*** Opening Text segment ***
General
Public health students bring health promotion, eduction worldwide
One way to improve hand-washing among schoolchildren and help them advocate for better hand hygiene at home: show them that cleaning hands can be fun.
Stephanie Pasewaldt discovered this during her research project, which brought a hand-washing curriculum and group hand-washing stations to two schools in Kenya and Uganda last summer. She shared her project’s successes during the Tuesday APHA Annual Meeting session, “Special Panel on Student-Led Global Health Projects.”
“I thought to myself, ‘what is even feasible to be a project to help students in these schools?’” said Pasewaldt, who recently completed undergraduate studies in public health and is applying to MPH programs. Her curriculum was based on the UNICEF Save the Children model. She showed a video of one group of schoolchildren during their “hand-washing march” through town, when they gleefully chanted “wash your hands!”
A key to the program’s success, she told attendees, was that before introducing hand-washing education, local construction workers built hand-washing stations at the schools, where the kids could wash their hands every day before lunch. One activity had the children making paper “success chains” that linked hand-washing to less illness to better grades to a better life.
Based on some of the quotes Pasewaldt shared from study participants, the new hand-washing habits were being passed on at home, too. One student said, “I watched my mom clean my new sister and forget to wash her hands after. I told her what I learned in school, and then she washed her hands.” Another said, “My brother almost ate before washing his hands and I said, ‘No! No! No!’”
*** Closing Text segment ***
*** Opening Records provided ***
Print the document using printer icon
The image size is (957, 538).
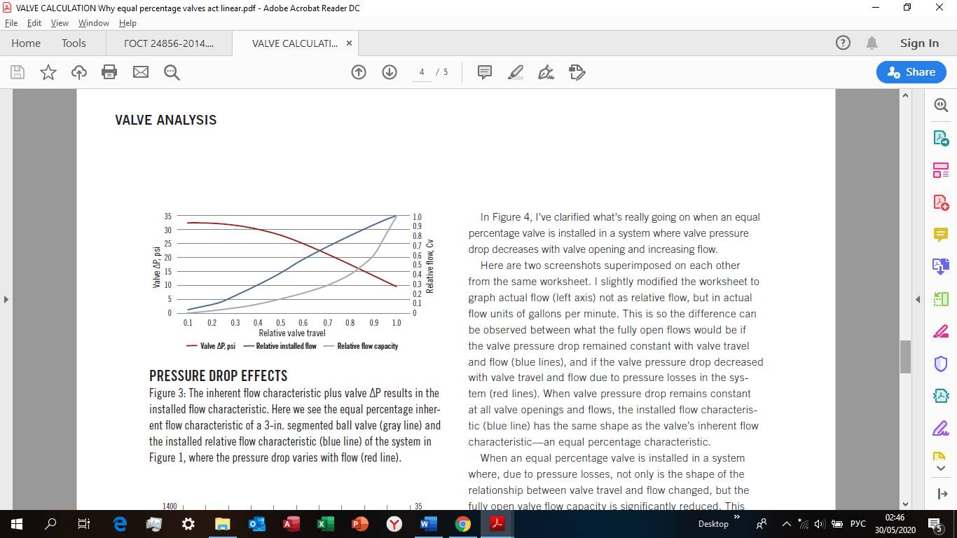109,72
*** Closing Records provided ***
*** Opening Records provided ***
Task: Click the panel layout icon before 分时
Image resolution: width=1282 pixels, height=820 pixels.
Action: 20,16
*** Closing Records provided ***
Reproduce everything in the hand-washing article from "A key to the" down to "a better life.".

- _Written solution_:
A key to the program’s success, she told attendees, was that before introducing hand-washing education, local construction workers built hand-washing stations at the schools, where the kids could wash their hands every day before lunch. One activity had the children making paper “success chains” that linked hand-washing to less illness to better grades to a better life.